■ **Information given**
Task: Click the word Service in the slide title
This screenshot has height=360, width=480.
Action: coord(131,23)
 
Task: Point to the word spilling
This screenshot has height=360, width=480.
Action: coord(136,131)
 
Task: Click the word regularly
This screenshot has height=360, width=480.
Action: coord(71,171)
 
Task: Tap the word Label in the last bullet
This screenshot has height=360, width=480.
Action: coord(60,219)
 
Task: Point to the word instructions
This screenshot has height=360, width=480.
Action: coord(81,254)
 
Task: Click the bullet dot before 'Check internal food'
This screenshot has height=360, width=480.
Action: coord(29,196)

--

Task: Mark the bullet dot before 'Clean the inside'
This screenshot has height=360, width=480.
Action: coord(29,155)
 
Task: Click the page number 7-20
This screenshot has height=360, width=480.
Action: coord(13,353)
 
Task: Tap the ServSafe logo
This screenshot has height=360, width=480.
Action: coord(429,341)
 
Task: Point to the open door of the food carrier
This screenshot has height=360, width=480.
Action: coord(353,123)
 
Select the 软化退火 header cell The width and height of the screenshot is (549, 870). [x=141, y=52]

* * *

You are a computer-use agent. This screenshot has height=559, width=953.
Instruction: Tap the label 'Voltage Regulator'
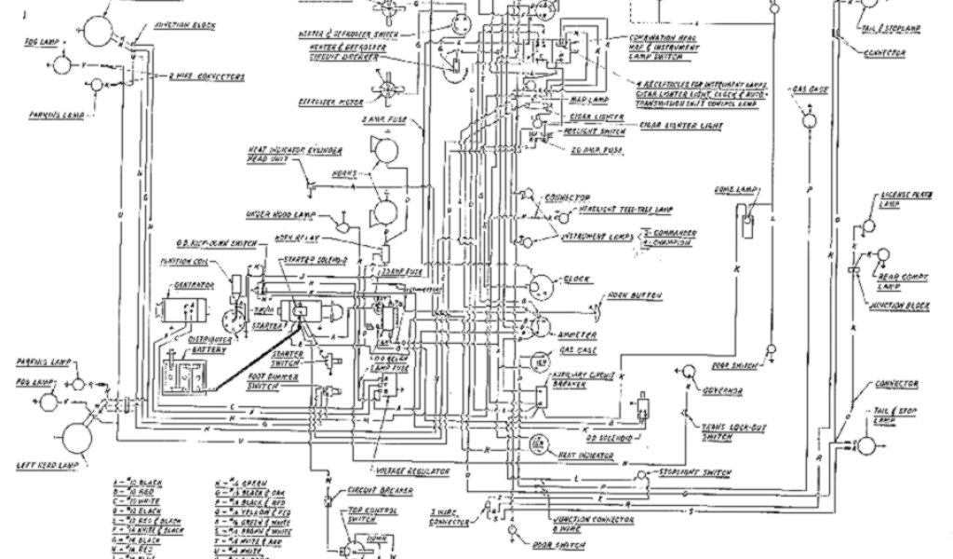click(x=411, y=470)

■ **Problem statement**
List the lines from the one containing "Task: Click the word Service" through the one containing "Action: coord(29,196)", both included, as a numbered list, and leave out any blank lines.

■ **Exercise answer**
1. Task: Click the word Service in the slide title
2. This screenshot has height=360, width=480.
3. Action: coord(131,23)
4. Task: Point to the word spilling
5. This screenshot has height=360, width=480.
6. Action: coord(136,131)
7. Task: Click the word regularly
8. This screenshot has height=360, width=480.
9. Action: coord(71,171)
10. Task: Tap the word Label in the last bullet
11. This screenshot has height=360, width=480.
12. Action: coord(60,219)
13. Task: Point to the word instructions
14. This screenshot has height=360, width=480.
15. Action: coord(81,254)
16. Task: Click the bullet dot before 'Check internal food'
17. This screenshot has height=360, width=480.
18. Action: coord(29,196)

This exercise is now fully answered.